Linear regression by rows


#1

hi,
I have several items for which i have a quantity and the end of each month:

|           |JAN  |FEB   |MAR    |APR   |
|item A     |   10|    20|     15|    17|
|item B     |   30|    35|     37|    38|

for each item i would like to have the coef of the linear regression in purpose to see if the trend is positive or negative.
In some cases, i do not have the value for each month
does someone can help?


#2

You would need:

  1. tidyr package to reshape your data
  2. lm() function in base r
  3. purrr package for applying each lm() to each item.
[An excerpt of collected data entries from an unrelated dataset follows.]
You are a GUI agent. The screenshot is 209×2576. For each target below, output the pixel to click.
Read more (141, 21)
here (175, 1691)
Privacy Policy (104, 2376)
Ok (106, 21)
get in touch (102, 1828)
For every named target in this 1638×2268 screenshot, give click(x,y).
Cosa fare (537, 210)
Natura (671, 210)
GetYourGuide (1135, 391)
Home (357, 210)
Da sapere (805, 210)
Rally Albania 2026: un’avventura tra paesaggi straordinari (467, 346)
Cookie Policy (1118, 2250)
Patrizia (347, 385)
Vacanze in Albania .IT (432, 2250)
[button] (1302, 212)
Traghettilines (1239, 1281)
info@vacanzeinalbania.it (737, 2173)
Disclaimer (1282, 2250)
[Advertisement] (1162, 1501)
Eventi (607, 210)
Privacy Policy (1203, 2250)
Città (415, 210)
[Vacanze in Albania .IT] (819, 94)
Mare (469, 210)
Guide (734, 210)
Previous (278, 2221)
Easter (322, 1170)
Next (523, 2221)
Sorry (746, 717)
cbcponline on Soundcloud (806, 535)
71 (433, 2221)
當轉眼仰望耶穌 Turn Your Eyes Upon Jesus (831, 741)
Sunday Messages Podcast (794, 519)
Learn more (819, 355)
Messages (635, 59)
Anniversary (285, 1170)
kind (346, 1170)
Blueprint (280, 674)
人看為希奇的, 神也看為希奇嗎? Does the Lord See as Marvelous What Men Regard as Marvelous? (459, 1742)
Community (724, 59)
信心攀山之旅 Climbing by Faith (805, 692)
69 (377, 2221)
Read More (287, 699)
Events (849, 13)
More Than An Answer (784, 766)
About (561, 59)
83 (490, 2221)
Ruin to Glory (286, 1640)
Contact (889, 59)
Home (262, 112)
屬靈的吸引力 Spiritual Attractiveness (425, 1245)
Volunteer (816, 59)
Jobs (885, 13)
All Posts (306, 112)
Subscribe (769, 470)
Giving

If you are working with time series, forecast and fable package can help you.


#3

broom :package: can also be useful in addition

here are some examples


#4

You can use this example as starting point

library(dplyr)
library(tidyr)
library(purrr)
library(broom)

data <- data.frame(stringsAsFactors=FALSE,
                   ITEM = c("item A", "item B"),
                   JAN = c(10, 30),
                   FEB = c(20, 35),
                   MAR = c(15, 37),
                   APR = c(17, 38)
                   )

fit_model <- function(df) lm(value ~ n, data = df)
get_slope <- function(mod) tidy(mod)$estimate[2]

data %>% 
    gather('month', 'value', -ITEM) %>% 
    group_by(ITEM) %>% 
    mutate(n = row_number()) %>% 
    arrange(ITEM, n) %>% 
    nest() %>% 
    mutate(model = map(data, fit_model)) %>% 
    mutate(slope = map_dbl(model, get_slope))
#> # A tibble: 2 x 4
#>   ITEM   data             model    slope
#>   <chr>  <list>           <list>   <dbl>
#> 1 item A <tibble [4 x 3]> <S3: lm>  1.6 
#> 2 item B <tibble [4 x 3]> <S3: lm>  2.60

Created on 2019-01-12 by the reprex package (v0.2.1)


#5

@andresrcs, you are a master !!!! Thank you so much.
Can't tell you how much grateful I am


#6

Since you are looking for trends maybe you also want to take a look at p-values of slopes for checking statistical significance.

fit_model <- function(df) lm(value ~ n, data = df)
get_slope <- function(mod) tidy(mod)$estimate[2]
get_p_value <- function(mod) tidy(mod)$p.value[2]

data %>% 
    gather('month', 'value', -ITEM) %>% 
    group_by(ITEM) %>% 
    mutate(n = row_number()) %>% 
    arrange(ITEM, n) %>% 
    nest() %>% 
    mutate(model = map(data, fit_model)) %>% 
    mutate(slope = map_dbl(model, get_slope)) %>% 
    mutate(p_value = map_dbl(model, get_p_value))
#> # A tibble: 2 x 5
#>   ITEM   data             model    slope p_value
#>   <chr>  <list>           <list>   <dbl>   <dbl>
#> 1 item A <tibble [4 × 3]> <S3: lm>  1.6   0.509 
#> 2 item B <tibble [4 × 3]> <S3: lm>  2.60  0.0569

#7

@andresrcs, at this point of time no, but many thanks.
For now, despite I was able to use the example with no effort, I'm trying to learn and understand well your solution, step by step and document my code to keep the knowledge.
This is more an effort for me :slight_smile: